Chilled Sesame-Ginger Peanut Noodle Salad PRINT RECIPE
[Prep: 25 minutes / Cooking: 5 minutes / TOTAL: 30 minutes]
[Serves 4 small dinner sized portions]
[This recipe was inspired by Andrew Zimmerman’s version as seen in Food and Wine.]
This noodle salad recipe is super easy and there’s literally no cooking involved. Start out with the veggies. The broccoli should be washed and cut into bite sized pieces, the cucumber peeled, de-seeded and cut into little half moon slices. Likewise with the red onion, it should be peeled and slivered – here you could use scallions instead if you like. The kale should be washed and de-stemmed – just slice the leaf along the stem nearly to the top on each side. The stem can be tough and bitter, especially if uncooked. I should point out here that the kale doesn’t have to be purple – it just creates a nice color contrast with the rest of the greens, any other leafy green can be substituted. Put all of the veggies in a large bowl – large enough to accommodate the noodles that will be mixed in at the end. These last three steps should be done over the large bowl: squeeze the ½ lime, press the peeled garlic clove and grate the peeled ginger with a zester/micro grater. Mix all the ingredients together. The acidity in the lime will help to break down the tougher veggies a little – think of it as a marinade.
There are many types of noodles that will work for this dish.

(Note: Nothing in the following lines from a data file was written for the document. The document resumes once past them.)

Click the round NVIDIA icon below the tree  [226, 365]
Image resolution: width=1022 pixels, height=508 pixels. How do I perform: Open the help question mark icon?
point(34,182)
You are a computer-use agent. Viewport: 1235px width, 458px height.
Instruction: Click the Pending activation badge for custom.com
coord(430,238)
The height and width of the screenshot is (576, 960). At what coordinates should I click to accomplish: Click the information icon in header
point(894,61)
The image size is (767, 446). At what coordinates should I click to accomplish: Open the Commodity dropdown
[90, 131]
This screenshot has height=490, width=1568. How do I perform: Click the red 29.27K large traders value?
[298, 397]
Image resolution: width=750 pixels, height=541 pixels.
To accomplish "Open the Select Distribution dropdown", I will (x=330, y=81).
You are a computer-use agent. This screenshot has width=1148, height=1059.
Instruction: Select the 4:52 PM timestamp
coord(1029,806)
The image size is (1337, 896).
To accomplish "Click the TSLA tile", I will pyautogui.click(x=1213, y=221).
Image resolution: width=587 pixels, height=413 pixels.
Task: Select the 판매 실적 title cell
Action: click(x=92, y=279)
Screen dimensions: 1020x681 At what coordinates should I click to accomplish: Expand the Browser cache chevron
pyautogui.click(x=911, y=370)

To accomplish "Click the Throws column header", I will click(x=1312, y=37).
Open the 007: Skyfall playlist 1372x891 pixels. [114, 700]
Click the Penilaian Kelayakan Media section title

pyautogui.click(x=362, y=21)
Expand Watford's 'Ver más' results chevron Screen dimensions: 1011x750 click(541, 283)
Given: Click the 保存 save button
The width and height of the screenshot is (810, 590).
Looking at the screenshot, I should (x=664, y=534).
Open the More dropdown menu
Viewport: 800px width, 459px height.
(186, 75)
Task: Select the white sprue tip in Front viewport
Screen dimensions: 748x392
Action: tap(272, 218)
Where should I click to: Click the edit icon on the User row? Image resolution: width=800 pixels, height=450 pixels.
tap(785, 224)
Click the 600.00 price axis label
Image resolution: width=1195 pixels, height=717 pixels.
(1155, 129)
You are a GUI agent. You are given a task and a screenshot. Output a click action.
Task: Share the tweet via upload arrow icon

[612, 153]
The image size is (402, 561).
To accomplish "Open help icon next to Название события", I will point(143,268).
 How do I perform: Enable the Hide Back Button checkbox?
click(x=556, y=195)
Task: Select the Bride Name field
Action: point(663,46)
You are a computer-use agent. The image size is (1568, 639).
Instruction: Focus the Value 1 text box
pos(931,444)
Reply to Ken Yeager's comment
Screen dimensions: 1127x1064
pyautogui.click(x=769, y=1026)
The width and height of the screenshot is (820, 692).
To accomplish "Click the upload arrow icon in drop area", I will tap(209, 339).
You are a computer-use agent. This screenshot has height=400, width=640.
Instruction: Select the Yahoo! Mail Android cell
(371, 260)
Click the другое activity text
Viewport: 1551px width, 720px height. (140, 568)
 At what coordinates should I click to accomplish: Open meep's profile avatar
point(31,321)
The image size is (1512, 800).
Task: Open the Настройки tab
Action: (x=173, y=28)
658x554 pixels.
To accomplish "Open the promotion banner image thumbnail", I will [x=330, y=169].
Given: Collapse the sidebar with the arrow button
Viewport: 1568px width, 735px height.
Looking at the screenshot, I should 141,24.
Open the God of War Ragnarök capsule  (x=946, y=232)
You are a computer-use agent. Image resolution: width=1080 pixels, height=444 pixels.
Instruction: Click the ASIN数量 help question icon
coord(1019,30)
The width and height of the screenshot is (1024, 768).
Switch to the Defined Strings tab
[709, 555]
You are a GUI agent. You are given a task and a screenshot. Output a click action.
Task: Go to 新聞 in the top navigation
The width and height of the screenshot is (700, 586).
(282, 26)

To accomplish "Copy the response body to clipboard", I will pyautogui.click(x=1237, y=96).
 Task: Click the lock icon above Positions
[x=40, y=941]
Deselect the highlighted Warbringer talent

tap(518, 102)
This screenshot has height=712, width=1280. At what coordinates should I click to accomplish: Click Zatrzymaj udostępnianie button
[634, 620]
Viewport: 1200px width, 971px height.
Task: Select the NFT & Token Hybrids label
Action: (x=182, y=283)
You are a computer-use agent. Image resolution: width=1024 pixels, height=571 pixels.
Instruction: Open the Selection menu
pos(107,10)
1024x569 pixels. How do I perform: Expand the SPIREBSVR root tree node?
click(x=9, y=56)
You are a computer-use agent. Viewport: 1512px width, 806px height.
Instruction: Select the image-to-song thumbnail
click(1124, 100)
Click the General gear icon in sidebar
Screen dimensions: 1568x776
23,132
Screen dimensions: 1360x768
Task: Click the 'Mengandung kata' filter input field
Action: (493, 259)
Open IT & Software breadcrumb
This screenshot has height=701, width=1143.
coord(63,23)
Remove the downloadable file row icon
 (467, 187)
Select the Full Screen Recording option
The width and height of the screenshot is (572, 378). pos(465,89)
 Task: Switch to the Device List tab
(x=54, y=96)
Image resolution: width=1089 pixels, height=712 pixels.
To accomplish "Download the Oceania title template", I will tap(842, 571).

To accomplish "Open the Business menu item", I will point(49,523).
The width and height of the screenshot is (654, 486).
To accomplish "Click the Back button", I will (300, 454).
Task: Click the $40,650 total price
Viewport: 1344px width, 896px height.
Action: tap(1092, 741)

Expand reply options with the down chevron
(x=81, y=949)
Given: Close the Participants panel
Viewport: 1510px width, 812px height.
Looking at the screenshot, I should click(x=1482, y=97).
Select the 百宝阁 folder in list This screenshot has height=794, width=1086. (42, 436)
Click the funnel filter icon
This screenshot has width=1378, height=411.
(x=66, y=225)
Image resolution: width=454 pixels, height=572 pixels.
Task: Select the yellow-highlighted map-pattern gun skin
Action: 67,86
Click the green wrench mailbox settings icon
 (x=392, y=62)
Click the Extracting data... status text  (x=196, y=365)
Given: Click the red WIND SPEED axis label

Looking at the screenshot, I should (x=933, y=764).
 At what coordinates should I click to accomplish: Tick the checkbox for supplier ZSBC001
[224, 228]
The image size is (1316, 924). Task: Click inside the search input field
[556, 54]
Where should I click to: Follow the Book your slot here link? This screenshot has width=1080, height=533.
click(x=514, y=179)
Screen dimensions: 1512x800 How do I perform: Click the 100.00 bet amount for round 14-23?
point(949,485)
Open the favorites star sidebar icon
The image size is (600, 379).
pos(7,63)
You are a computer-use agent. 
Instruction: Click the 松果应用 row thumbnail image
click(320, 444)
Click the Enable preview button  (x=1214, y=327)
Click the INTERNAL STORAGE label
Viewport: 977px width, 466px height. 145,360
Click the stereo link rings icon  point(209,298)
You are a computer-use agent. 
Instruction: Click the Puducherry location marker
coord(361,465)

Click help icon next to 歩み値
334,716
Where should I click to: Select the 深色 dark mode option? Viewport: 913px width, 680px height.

I had half a packet of soba noodles in my pantry, but you could even use linguine – though I would break the pasta in half before boiling. I was happy to only have half a packet because I wanted this to be more of a noodle salad than noodle heavy dish. Fill your pot with 8 cups of water, cover and turn the heat on high. It should take about 5 minutes to come to a boil. [You should have enough time to prepare the sauce while waiting for the water to heat up – see the directions below]. Once it’s boiling, add the soba noodles and leave uncovered. Wait for the water to come back to a boil and then add 1 cup cold water and wait for the water to boil one last time. [These directions are specifically for those using soba noodles]. Before straining the noodles in a colander over the sink, reserve about a 1/3 cup of the noodle water.
Now onto the sauce. I use a small bullet blender for the next step but a mini food processor will also work. As for the peanut butter I tried to find one with no sugar and low salt, but all I could find was a low sugar and salt variety – because of this I used 1 tablespoon of sugar and no extra salt. Add the peanut oil, peanut butter, tahini paste, sugar, mirin, rice vinegar and soy sauce to the blender and mix until all the ingredients are well incorporated. The consistency should be thick - it will be thinned out with the reserved noodle water later.
All that’s really left to do is mix everything together. First toss the noodles with the veggies, add the sesame seeds and red pepper flakes and then alternate incorporating the Sesame-Ginger Peanut sauce and the reserved water a little at a time. Mix well each time. Everything should be coated well with the sauce. If you have time to wait to eat, put the noodle salad in the fridge for about 15 minutes so it gets chilled. If not, eat it warm tonight and then cold tomorrow!